Kişiliğini makam ve mevkii üzerine bina edenler…

‘Kişiliğini makam ve mevkii üzerine bina edenler , makamlarını kaybedince kişiliklerini de kaybederler.’

Ahmet Davutoğlu Bakanımız lider kişi , kurum ya da ülke olmak için 3 kazanıma sahip olmamız gereğini ifade eder:

1.Özgüven

2.Zihni arka plan

3.Sosyal network

Özgüven insanın kişiliğine bağlı en büyük varlığıdır. Diğer sayılan tüm vasıfları ‘0’ özgüveni ise o sıfırların başına getirmemiz gereken ‘1’ dir.’1’ olmadan sıfırların fazlalığı herhangi bir anlam ifade etmez. Bir insanda özgüven yoksa diğer vasıflar onu değerli yapmaz.

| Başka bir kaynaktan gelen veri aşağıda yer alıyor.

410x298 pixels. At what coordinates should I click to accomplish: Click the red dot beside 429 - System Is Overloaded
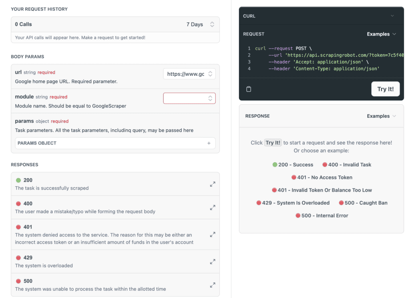(259, 203)
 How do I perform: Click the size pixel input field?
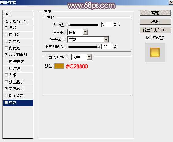coord(107,24)
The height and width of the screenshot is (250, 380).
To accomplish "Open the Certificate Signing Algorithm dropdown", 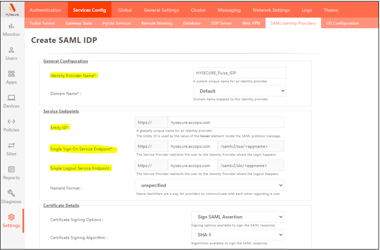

Malum ‘ustalık eseri’ söz konusu.Makam ve mevkiiler sürekli el değiştiriyor.Gidenler gelenler.Baş döndürücü bir trafik yaşanıyor bu günlerde.

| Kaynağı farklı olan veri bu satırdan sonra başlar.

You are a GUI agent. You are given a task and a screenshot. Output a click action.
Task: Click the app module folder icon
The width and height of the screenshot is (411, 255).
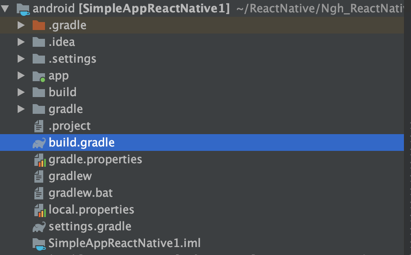[39, 76]
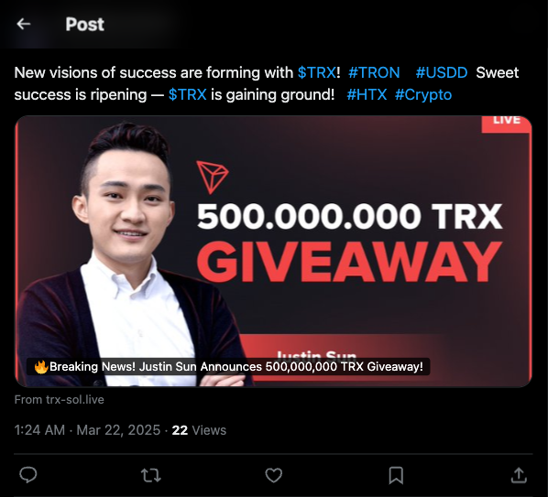Open the #USDD hashtag
The image size is (548, 497).
pos(442,72)
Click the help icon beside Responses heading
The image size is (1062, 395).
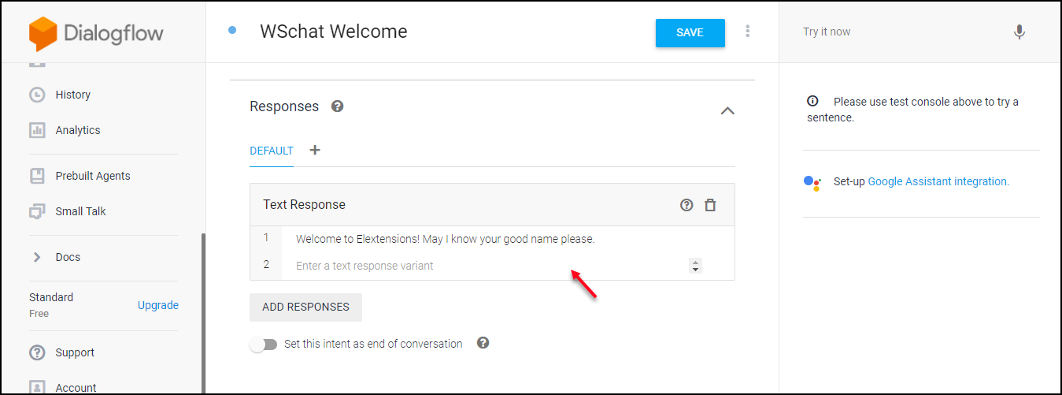pyautogui.click(x=338, y=106)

Makam ve mevkilere gelenlere bir hatırlatma olsun , ayrılanlar da kırıp döktükleri varsa telafi etmeleri konusunda belki katkımız olur ümidiyle bu yazıyı yazıyorum.Çünkü ‘kul hakkı’ dinimizde çok üzerinde durulan ve namazın,haccın,orucun  ya da başka bir amelin silmediği ancak helalleşerek ve hakkını ihlal ettiğiniz kişiyle kendi aranızdaki bir mesele.

‘Hepiniz çobansınız. Emriniz altındakilerden mesulsünüz.’ Makam ve mevkiiler bu anlamda emrimiz altındakileri genişleten iyi yaptığımızda sevabı bol , kötü yaptığımızda günahı ağır yerler. Bir Müslüman bir çobanlığı kabul ederken (bir makama gelirken) çok hassas bir şekilde hesabını kitabını yapmalıdır.

Bu mesuliyetin farkında olan Hz. Ömer oğlu Abdullah b. Ömer için, halifelik teklif edenlere ‘bir evden bir kurban yeter’ demiştir.

Bir kez daha merhum M. Akif Ersoy’un dilinden Mülk’ün temeli olan Adaletin timsali Hz. Ömer’i dinleyelim:

(…) Kadın ne söyledi, Abbas, işitmedin mi demin?

Yarın huzûr-i İlâhide, kimseler, Ömer’in

Şerîk-i haybeti olmaz, bugünlük olsa bile;

Evet, hilâfeti yüklenmeyeydi vaktiyle.

Bir ihtiyar kan bî-kes kalır, Ömer mes’ûl!

Yetîmin, girye-i hüsrân alır, Ömer mes’ûl!

Bir âşiyân-ı sefâlet bakılmayıp göçse:

Ömer kalır yine altında, hiç değil kimse!

Zemîne gadr ile bir damla kan dökünce biri:

O damla bir koca girdâb olur boğar Ömer’i!

Ömer duyulmada her kalbin inkisârından;

Ömer koğulmada her mâtemin civârından!

Ömer halife iken başka kim çıkar mes’ûl?

Ömer ne yapsın, İlâhî, beşer zalûm ü cehûl!

Ömer’den isteniyor beklenen Muhammed’den…

Ömer! Ömer! Nasıl aldın bu bârı sırtına sen?(…)’

  • Bir mazlumun, bir yoksulun, bir kimsesizin ahı düşerse toprak kirlenir, zulme batar ve koca bir girdap haline gelerek başta yönetici seçkinler olmak üzere zenginleri boğar.
  • Bir koyun sürüsünün içine salıverilmiş iki aç kurdun o sürüye verdiği zarar, mala ve mevkiye (aşırı) düşkün bir adamın dinine verdiği zarardan daha büyük değildir.

Selam hüdaya uyanların üzerine olsun.